## PROBLEM
Skipping each picture, output the entries exactly as they stand below.

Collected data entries
++++++++++
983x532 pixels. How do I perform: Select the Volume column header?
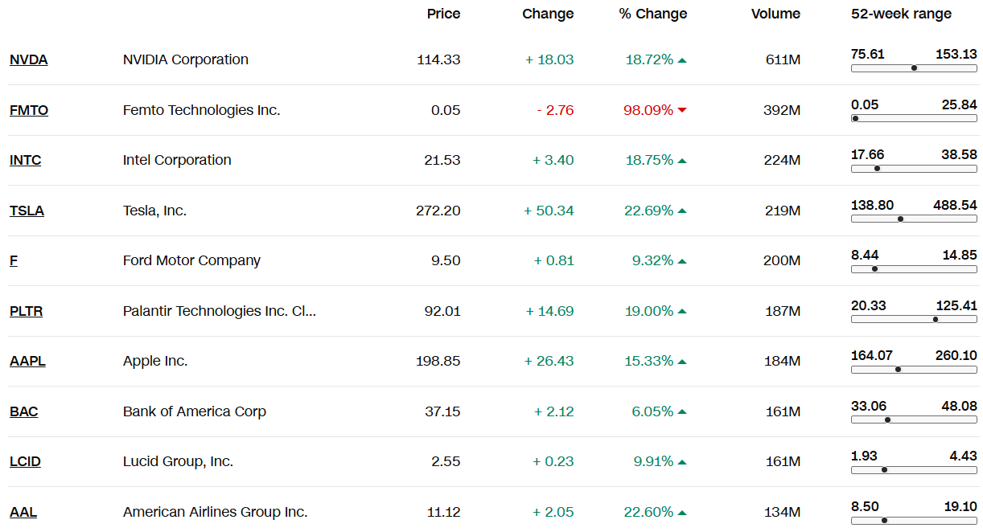tap(775, 14)
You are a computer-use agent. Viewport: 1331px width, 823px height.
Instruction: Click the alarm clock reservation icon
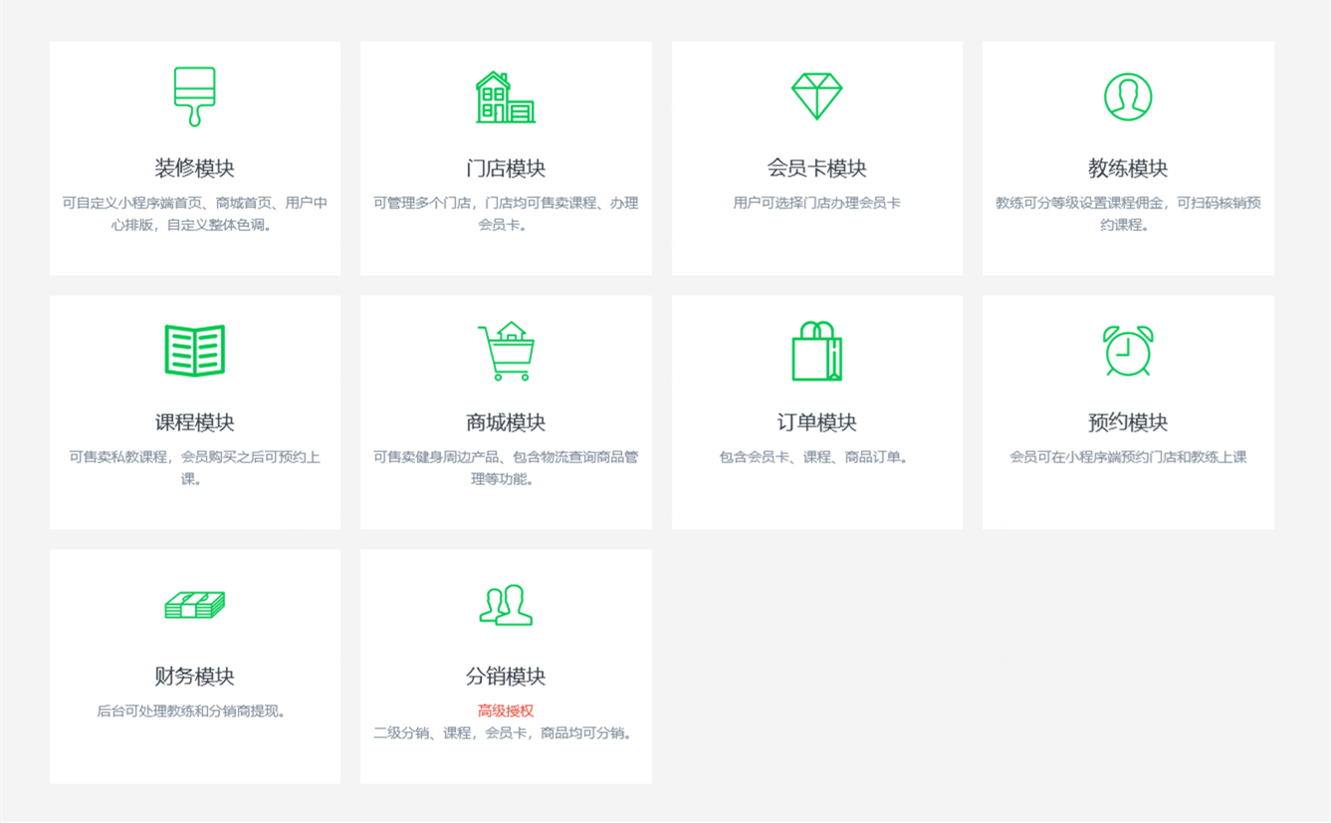coord(1128,351)
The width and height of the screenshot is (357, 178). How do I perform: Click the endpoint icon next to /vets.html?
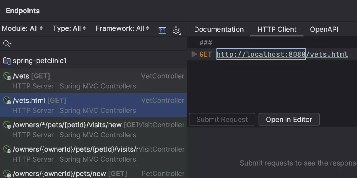click(x=7, y=101)
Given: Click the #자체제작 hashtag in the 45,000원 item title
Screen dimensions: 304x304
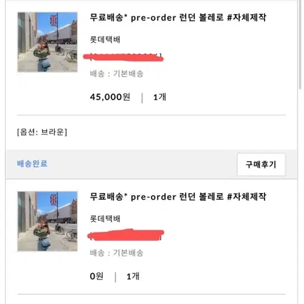Looking at the screenshot, I should click(x=246, y=18).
++++++++++
## RESULT OF THIS EXERCISE
983x532 pixels. How do I perform: Select the Volume column header?
tap(775, 14)
You are a computer-use agent. Viewport: 1331px width, 823px height.
Instruction: Click the alarm clock reservation icon
coord(1128,351)
The width and height of the screenshot is (357, 178). How do I perform: Click the endpoint icon next to /vets.html?
click(x=7, y=101)
Given: Click the #자체제작 hashtag in the 45,000원 item title
Screen dimensions: 304x304
Looking at the screenshot, I should click(x=246, y=18).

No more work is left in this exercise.